The conflict isn't about security vs no security. It's about sustainable security vs security that gets disabled because the pain exceeds the value. And sustainable security requires understanding user experience, measuring friction, and balancing protection with productivity.

In this article:

Why Security and Users Clash

Security teams and end users have fundamentally different priorities:

Security Team Perspective

Primary goal: Prevent unauthorized access, protect company data, reduce risk.

Success metrics:

  • Blocked attack attempts
  • Reduced credential compromises
  • Compliance requirements satisfied
  • Security incidents prevented

Acceptable tradeoff: Some user friction in exchange for better security. "Users will adapt" to new authentication requirements.

Risk assessment: Overweight security failures (breaches, compliance violations, incidents). Underweight productivity losses (a few extra seconds for MFA seems trivial).
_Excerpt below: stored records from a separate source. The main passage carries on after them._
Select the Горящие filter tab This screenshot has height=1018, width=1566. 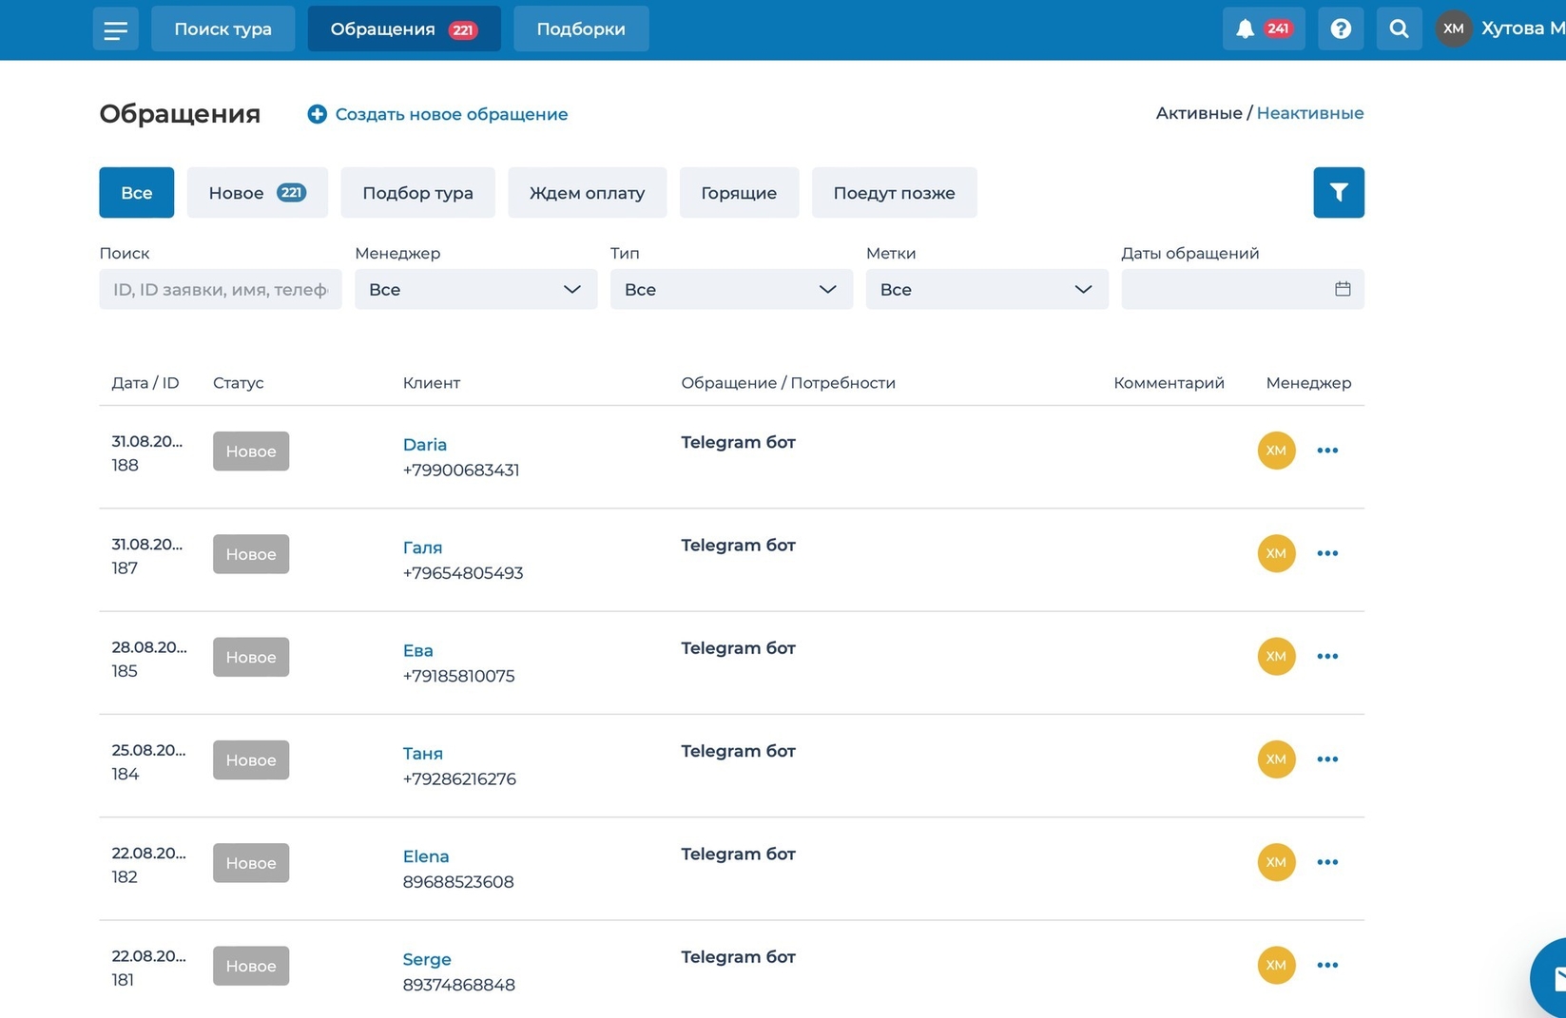pos(738,193)
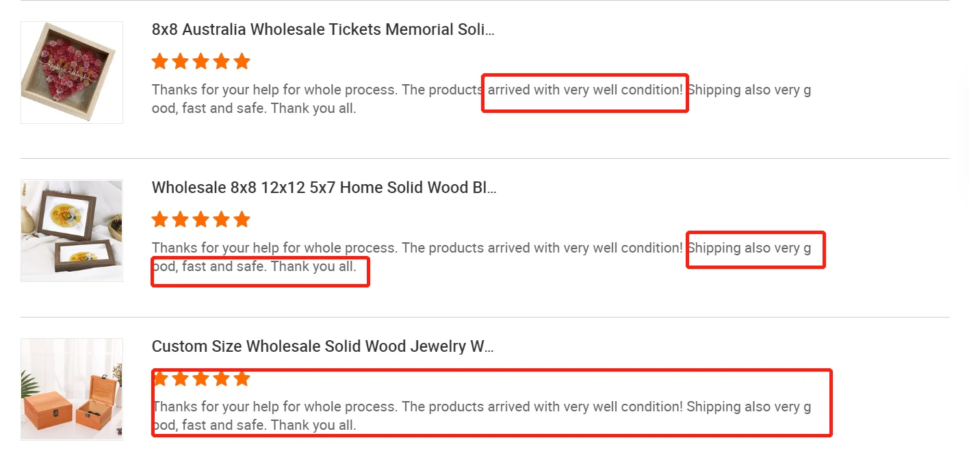Image resolution: width=969 pixels, height=475 pixels.
Task: Click fifth star of Custom Size Jewelry rating
Action: 242,378
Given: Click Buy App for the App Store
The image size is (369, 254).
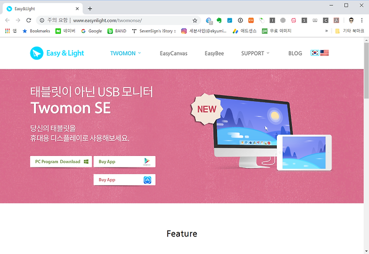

Not personally affected: Security team usually has exceptions, privileged access, or high tolerance for security measures. Doesn't experience full friction of policies they create.

End User Perspective

Primary goal: Get work done. Close deals. Support customers. Ship products. Meet deadlines.

Success metrics:

  • Deals closed
  • Customers supported
  • Features shipped
  • Deadlines met

Acceptable tradeoff: Some security risk in exchange for productivity. The user shouldn't feel "This security policy is destroying my ability to work."

Risk assessment: Overweight productivity losses (every MFA prompt interrupts flow). Underweight security failures (breaches seem abstract, haven't happened to me).

Personally affected: Experience every friction point. Every blocked access attempt. Every additional authentication step. Every timeout from policy enforcement.

The Inevitable Collision

Security team implements policy that seems reasonable:

  • "Require MFA from new locations" (prevents credential compromise)
  • "Block access from unmanaged devices" (prevents data leakage)
  • "Deny privileged access outside business hours" (reduces attack window)

Users experience policy as obstacle:

  • "I can't work from client site because policy blocks me"
  • "I can't check email from phone because device not managed"
  • "I can't fix production issue at 9 PM because policy denies access"

Security team sees: Risk mitigation, compliance, protection. Users see: Blocked from doing their jobs.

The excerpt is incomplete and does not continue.